+++ EXTRACT +++

South Korean President Roh Moo-Hyun has urged continued dialogue with North Korea, which is suspected of developing nuclear weapons. The South Korean leader addressed the Los Angeles World Affairs Council during a two-day stop in the city.

Mr. Roh warned Friday that a hard-line policy in achieving a nuclear-free Korean peninsula could lead to what he called grave consequences.

The United States, South Korea, China, Japan and Russia are engaged in six-party talks with North Korea on the nuclear issue, and Mr. Roh says differences among them complicate the discussions. North Korean representatives failed to turn up for a fourth round of talks, scheduled for September.

Mr. Roh said North Korea either has or is pursuing nuclear weapons. He said, however, North Korea relies on economic aid from South Korea, China, and Russia, and he believes that aid alone provides enough incentive to persuade the North to forego its nuclear ambitions.

+++ DATASET EXTRACT +++

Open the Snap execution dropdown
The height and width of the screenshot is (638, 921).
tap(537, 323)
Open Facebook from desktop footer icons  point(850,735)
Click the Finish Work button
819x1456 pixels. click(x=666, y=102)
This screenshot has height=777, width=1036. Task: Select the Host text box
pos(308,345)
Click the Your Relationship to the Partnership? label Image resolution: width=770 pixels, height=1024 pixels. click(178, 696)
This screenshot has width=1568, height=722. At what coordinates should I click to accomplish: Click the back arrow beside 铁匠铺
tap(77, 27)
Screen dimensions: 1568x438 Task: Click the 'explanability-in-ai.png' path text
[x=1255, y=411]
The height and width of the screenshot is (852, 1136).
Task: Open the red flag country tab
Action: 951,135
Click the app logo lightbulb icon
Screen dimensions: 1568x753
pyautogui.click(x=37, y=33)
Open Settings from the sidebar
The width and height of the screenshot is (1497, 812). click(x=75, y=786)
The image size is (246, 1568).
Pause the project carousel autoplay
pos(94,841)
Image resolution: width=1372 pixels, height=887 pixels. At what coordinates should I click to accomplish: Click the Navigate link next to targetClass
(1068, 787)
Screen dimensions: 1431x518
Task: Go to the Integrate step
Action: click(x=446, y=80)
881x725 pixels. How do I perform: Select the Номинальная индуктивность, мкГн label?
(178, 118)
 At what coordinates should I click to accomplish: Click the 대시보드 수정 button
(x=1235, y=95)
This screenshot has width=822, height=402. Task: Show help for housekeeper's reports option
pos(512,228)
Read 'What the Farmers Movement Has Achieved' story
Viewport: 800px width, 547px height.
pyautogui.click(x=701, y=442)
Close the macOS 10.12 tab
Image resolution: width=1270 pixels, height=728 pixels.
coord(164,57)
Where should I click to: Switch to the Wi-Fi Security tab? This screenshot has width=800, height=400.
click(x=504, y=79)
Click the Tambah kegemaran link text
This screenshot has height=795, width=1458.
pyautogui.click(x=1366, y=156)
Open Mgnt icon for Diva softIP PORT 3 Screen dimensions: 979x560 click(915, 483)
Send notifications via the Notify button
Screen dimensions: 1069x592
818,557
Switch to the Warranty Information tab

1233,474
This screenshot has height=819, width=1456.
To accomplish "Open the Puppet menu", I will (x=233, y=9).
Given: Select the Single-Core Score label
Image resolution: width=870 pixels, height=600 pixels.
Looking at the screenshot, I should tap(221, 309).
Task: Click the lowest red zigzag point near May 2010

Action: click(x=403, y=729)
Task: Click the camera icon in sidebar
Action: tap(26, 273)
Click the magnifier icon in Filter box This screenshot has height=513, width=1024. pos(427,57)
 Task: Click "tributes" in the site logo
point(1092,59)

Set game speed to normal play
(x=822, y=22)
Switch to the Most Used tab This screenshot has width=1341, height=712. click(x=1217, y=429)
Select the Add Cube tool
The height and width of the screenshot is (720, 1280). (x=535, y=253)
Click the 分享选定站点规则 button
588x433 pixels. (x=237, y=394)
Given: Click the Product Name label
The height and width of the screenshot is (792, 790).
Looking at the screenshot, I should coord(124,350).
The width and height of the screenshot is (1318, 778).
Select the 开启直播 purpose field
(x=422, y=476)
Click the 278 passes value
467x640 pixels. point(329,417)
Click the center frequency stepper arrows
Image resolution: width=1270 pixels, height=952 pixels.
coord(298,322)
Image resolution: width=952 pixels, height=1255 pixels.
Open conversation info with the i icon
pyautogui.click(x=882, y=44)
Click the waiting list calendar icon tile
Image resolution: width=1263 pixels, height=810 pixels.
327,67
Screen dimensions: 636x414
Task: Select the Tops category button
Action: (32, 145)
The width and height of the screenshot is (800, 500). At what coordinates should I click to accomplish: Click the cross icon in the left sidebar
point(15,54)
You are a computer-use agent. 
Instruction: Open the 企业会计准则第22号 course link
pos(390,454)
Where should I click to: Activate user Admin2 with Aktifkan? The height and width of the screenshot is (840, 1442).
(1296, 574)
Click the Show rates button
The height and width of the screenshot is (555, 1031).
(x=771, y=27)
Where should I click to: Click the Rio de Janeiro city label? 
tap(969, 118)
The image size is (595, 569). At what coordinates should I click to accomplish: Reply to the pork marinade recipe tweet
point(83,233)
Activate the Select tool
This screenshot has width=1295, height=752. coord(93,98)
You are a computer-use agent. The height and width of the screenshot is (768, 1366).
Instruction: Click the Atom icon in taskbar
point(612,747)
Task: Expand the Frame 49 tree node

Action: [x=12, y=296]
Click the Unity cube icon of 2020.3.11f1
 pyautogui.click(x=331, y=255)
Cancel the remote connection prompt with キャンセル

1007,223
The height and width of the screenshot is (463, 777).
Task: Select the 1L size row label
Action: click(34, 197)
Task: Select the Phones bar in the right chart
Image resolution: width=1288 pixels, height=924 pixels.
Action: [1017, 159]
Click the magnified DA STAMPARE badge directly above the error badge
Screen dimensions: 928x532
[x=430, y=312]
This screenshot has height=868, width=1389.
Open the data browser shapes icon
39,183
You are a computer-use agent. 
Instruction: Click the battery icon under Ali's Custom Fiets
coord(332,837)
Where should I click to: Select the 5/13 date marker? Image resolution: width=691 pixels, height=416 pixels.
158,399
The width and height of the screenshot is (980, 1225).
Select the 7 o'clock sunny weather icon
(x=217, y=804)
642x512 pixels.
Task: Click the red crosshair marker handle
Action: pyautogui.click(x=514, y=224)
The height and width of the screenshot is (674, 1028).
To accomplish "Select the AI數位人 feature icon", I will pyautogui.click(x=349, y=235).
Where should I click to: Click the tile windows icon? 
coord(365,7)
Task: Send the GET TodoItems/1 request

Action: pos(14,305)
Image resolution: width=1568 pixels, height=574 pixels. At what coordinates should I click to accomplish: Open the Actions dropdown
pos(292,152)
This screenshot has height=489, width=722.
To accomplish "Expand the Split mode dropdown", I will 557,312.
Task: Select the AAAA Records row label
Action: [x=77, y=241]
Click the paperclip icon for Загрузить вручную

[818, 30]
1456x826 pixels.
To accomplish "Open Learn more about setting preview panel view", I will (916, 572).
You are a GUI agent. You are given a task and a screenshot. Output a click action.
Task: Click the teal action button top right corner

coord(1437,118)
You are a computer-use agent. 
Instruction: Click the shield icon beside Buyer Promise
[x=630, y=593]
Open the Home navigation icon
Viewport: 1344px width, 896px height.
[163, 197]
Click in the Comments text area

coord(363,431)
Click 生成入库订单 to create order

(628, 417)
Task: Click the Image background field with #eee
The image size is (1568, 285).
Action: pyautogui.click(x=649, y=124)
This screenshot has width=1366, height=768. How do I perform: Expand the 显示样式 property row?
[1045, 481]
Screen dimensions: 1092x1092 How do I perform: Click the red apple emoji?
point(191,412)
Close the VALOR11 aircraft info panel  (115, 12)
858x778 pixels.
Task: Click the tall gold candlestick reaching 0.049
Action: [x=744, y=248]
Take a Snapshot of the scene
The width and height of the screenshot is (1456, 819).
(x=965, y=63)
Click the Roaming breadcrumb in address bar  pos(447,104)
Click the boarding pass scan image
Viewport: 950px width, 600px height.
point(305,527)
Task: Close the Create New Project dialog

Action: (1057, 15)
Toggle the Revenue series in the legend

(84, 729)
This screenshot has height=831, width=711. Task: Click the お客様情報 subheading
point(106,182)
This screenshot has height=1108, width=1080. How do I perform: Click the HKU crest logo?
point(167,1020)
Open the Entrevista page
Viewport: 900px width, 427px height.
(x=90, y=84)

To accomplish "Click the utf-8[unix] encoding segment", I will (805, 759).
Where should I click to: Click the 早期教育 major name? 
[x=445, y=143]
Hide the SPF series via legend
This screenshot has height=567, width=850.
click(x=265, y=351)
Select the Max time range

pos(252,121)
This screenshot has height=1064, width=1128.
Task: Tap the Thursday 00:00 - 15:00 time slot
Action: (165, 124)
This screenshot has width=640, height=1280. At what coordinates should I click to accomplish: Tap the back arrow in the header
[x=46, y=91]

+++

- THINGS TO DO -
1. From the article on President Roh's remarks about North Korea, extract the part that opens with the words containing "Mr. Roh warned" and closes with "scheduled for September.".
2. Extend the article on President Roh's remarks about North Korea, continuing after its final sentence.

- RESPONSES FOR EACH TASK -
1.
Mr. Roh warned Friday that a hard-line policy in achieving a nuclear-free Korean peninsula could lead to what he called grave consequences.

The United States, South Korea, China, Japan and Russia are engaged in six-party talks with North Korea on the nuclear issue, and Mr. Roh says differences among them complicate the discussions. North Korean representatives failed to turn up for a fourth round of talks, scheduled for September.

2.
The South Korean leader said he believes North Korea is intent on achieving reform. He said it has started to embrace a market economy, and said its intransigence in multilateral talks reflects North Korean concerns for the security of its regime. He warned that North Korea could resort to what he calls a perilous option if its leaders believe its system is in jeopardy.

Mr. Roh said there are no alternatives to dialogue in dealing with North Korea, and he hopes his reclusive neighbor will follow the path of China and Vietnam in opening up to the world.

Mr. Roh is on the first leg of a 12-day trip that will take him to the Asia-Pacific Economic Cooperation forum in Santiago, Chile, November 20 and 21. He will meet privately there with President Bush, who will also attend the forum.